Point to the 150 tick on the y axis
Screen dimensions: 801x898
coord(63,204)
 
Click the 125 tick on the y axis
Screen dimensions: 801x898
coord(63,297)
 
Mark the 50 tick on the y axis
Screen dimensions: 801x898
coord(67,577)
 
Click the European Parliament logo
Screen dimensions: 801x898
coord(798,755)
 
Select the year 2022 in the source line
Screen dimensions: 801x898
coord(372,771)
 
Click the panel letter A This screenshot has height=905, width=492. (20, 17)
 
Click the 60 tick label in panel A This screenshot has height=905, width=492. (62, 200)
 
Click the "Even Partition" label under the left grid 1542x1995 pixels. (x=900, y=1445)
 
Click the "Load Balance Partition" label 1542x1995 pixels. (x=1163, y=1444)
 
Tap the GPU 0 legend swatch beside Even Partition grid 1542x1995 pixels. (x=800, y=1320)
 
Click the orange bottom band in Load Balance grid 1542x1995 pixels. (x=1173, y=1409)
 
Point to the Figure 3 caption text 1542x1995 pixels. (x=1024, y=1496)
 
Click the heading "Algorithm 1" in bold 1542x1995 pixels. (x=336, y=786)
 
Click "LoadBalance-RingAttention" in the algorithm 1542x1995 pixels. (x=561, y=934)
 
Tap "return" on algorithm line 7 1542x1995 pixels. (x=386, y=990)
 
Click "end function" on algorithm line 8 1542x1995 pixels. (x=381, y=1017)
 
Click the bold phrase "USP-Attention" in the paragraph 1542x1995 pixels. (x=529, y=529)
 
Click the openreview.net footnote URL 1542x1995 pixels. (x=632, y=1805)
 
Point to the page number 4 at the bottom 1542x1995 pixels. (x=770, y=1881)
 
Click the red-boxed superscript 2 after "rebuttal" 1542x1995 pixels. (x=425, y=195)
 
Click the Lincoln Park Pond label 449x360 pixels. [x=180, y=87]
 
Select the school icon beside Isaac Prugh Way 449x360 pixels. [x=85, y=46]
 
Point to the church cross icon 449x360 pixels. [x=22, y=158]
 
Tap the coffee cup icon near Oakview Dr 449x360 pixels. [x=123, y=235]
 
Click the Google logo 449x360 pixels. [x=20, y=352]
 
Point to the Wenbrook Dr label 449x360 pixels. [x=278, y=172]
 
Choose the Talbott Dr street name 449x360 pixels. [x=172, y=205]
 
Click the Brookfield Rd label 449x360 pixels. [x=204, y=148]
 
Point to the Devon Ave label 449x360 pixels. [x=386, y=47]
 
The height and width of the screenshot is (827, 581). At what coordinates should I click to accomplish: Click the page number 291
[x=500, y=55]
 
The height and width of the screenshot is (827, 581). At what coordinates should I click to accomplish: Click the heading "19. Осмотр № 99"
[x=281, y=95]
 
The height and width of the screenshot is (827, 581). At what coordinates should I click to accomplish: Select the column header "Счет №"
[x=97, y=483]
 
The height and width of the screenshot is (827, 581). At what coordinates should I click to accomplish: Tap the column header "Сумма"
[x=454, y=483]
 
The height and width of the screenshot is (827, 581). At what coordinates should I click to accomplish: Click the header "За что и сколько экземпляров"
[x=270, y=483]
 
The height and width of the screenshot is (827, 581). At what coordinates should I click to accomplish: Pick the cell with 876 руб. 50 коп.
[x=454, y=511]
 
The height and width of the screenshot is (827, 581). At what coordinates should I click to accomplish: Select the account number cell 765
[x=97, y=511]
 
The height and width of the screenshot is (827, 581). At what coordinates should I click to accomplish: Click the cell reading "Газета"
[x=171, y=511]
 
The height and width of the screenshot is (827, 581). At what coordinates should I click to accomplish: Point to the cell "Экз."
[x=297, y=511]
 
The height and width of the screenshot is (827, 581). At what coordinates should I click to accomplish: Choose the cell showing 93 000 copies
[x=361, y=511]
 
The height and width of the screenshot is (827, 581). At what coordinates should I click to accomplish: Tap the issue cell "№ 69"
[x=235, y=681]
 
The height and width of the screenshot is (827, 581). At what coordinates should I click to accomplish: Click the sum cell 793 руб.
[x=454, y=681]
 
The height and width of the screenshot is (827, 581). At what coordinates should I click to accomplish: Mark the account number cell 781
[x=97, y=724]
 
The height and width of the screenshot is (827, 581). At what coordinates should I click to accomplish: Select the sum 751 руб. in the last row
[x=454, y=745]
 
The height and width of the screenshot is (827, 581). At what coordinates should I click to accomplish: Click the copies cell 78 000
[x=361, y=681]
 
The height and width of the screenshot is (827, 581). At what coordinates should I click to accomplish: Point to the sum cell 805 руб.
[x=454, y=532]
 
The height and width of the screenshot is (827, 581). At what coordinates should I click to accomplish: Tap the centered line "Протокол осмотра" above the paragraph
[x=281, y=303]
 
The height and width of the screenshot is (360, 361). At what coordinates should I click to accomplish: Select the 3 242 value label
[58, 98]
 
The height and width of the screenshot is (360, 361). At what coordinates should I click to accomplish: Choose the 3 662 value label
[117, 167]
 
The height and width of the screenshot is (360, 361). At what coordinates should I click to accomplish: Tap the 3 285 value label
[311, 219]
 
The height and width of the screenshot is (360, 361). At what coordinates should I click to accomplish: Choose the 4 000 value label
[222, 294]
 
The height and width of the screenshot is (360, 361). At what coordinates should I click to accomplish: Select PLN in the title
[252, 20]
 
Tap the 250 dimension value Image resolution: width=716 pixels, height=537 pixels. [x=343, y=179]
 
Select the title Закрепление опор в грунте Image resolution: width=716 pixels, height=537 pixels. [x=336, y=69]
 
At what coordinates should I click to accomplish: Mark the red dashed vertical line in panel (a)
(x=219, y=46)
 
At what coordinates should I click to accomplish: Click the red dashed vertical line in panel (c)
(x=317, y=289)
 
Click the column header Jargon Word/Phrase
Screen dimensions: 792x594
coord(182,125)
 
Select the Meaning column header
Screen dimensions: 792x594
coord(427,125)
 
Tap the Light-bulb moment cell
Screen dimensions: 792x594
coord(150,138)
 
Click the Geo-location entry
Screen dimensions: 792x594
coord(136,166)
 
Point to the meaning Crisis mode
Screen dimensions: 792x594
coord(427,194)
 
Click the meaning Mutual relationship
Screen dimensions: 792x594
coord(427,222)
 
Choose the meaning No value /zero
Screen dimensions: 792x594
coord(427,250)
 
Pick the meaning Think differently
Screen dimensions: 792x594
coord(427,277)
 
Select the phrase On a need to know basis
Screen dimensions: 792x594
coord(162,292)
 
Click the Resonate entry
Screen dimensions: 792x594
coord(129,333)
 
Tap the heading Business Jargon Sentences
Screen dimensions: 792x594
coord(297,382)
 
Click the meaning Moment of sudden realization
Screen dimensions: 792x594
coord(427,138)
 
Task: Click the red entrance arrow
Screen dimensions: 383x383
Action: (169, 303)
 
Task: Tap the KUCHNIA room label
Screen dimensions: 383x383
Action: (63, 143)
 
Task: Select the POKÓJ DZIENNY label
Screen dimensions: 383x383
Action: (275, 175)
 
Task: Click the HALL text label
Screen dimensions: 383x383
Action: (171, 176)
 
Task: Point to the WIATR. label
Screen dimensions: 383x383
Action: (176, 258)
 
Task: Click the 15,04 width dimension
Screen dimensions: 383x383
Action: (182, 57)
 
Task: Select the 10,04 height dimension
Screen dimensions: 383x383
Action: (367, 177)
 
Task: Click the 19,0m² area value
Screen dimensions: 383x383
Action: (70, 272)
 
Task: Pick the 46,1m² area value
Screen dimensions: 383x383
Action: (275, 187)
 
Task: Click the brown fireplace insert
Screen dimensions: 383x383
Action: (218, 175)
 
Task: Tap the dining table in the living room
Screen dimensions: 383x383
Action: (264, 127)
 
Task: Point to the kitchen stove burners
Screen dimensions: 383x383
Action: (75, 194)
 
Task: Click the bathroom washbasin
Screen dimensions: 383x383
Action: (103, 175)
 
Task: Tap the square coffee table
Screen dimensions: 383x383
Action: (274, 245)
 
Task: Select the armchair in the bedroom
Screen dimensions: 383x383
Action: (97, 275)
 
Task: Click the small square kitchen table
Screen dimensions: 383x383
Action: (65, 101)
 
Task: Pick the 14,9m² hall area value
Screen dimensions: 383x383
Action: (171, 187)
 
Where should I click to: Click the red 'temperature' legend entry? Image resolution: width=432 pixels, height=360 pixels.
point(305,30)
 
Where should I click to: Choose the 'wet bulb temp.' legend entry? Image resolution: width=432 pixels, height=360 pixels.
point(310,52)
_ _ _
▸ Problem details: Pull out every line of the records that contains the word "This", matching its case exactly.

▸ Correct response:
Click the panel letter A This screenshot has height=905, width=492. (20, 17)
Click the 60 tick label in panel A This screenshot has height=905, width=492. (62, 200)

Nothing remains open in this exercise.